Real time stats in general is trying obtain good values for:
- total number of rows,
- column min/max values
*without* needing to read any existing table data.
For example, if the existing min/max for a column is 1-100 and you update those values to 20-120, then you'll probably see the RTS as 1-120. Why? Because its easy to track that 120 is higher than the existing max of 100, but its impossible to know that 20 is now the new minimum *without* scanning the table.
Because we're trying to track total number of rows and min/max, we're going to try do our best to keep that in sync. So...

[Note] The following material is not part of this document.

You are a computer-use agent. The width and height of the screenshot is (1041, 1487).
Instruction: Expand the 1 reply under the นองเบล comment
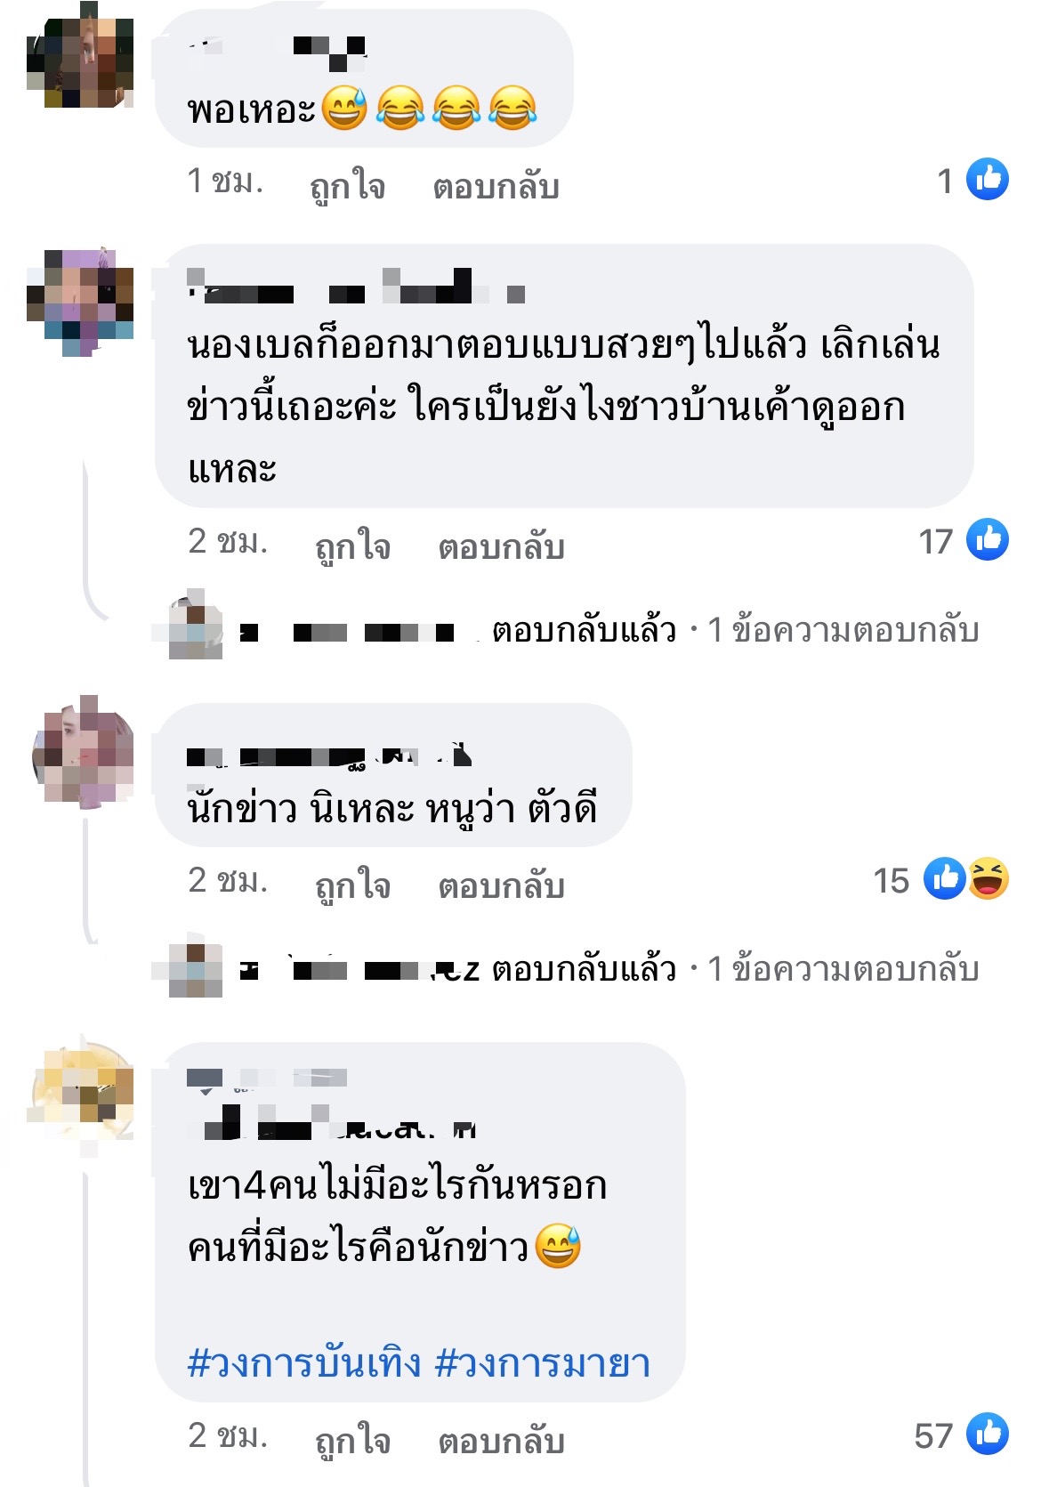pyautogui.click(x=843, y=630)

- if you insert, we can adjust total, min and max in sync because its an insert
- if you update, we can adjust total and max in sync (total doesn't change), we potentially lose 'min'
- if you delete, then we could only change 'total' which would leave it out of sync with min and max so we don't do it. Its better for us to keep all three in sync.
- But if you update *and* delete, then we probably will track the delete, because we've now lost the 'min' sync anyway.
- Similarly, if you have histograms, we're going to use them in preference because its likely to be better data.
In all cases, we're doing our best to keep the stats as "intelligent" as possible. Its always going to be the case that its a "best effort" because things like "delete every row" are exceptional cases.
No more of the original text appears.